Status of DWARF debugging support

Current Status as of 8.2

Happily, DWARF support should finally be stable in GHC 8.2.1. This means that it should now be possible to use the GHC.ExecutionStack interface to request stacktraces from within a Haskell program without fear of causing a program crash.

Enabling DWARF support in 8.2 requires building a compiler with the following in mk/,

GhcLibHcOpts += -g3
GhcRtsHcOpts += -g3

This enables debug information for GHC's boot libraries (e.g. base, bytestring, etc.) as well as the runtime system. This will allow gdb to make sense of your program.

If you would also like to enable the runtime's unwind support (e.g. allowing use of GHC.ExecutionStack), you will need to install libdw and its development headers, and pass --enable-dwarf-unwind to GHC's configure script. Note that this is currently only on x86_64 Linux (although i386 may also work; other platforms will need more implementation). In addition to GHC.ExecutionStack, this also enables a SIGUSR2 signal handler which dumps a stacktrace to standard error. This can be quite handy while debugging "hung" processes.

Note that there may be some stack frame types that aren't quite reported correctly. Ben suspects that stack overflow frames may be among these but hasn't been able to confirm this; if you see a stack trace strangely truncated do let him know.

The state of statistical profiling

One of the goals Ben had in mind while pursuing the DWARF project was bringing low-cost statistical profiling support to GHC. In fact, the "Statistical Profiling" section below refers to a number of patches which collectively implement most of the infrastructure for a statistical profiler embedded in the GHC runtime system, with samples dumped to GHC's eventlog. While ideally we would be able to use something like perf to fill this gap, currently GHC's calling convention intentionally avoids using the platform's stack register (e.g. $rsp on x86-64); this precludes use of perf's kernel-based callstack sampling mechanism. Not only is this unfortunate from a code-reuse perspective, but it also means that sampling on PMU counters requires an additional user-/kernel-mode switch, increasing sampling overhead.

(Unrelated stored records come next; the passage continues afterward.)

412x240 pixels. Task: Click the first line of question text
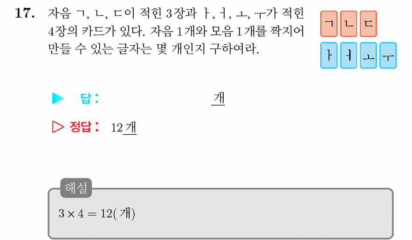176,14
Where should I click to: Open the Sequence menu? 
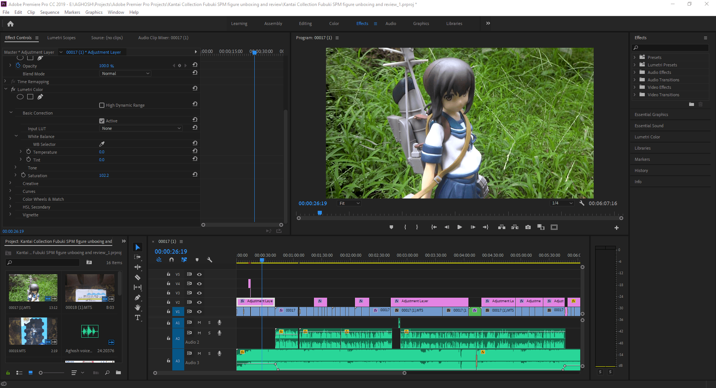coord(50,12)
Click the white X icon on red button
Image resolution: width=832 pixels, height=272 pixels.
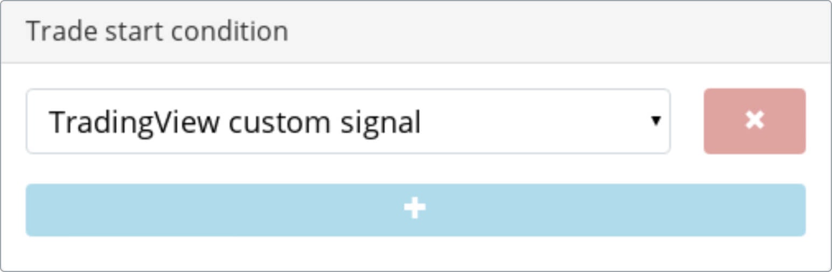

On the other hand, the approach does have the advantage of being reasonable cross-platform, not dependent upon perf, integrates well into GHC's eventlog framework, and can be implemented with no changes to GHC's calling convention (which would be difficult to carry out and may carry a runtime cost). Moreover, Peter Wortmann's thesis demonstrated that profiling Haskell may have rather different tooling demands than more traditional languages.

Sidenote: On recent Linux versions it may even be possible to realize sampling of the Haskell stack from the kernel using eBPF, which can be triggered by perf_event events. This would allow us to retain most of the efficiency of perf's approach in a GHC-specific profiler.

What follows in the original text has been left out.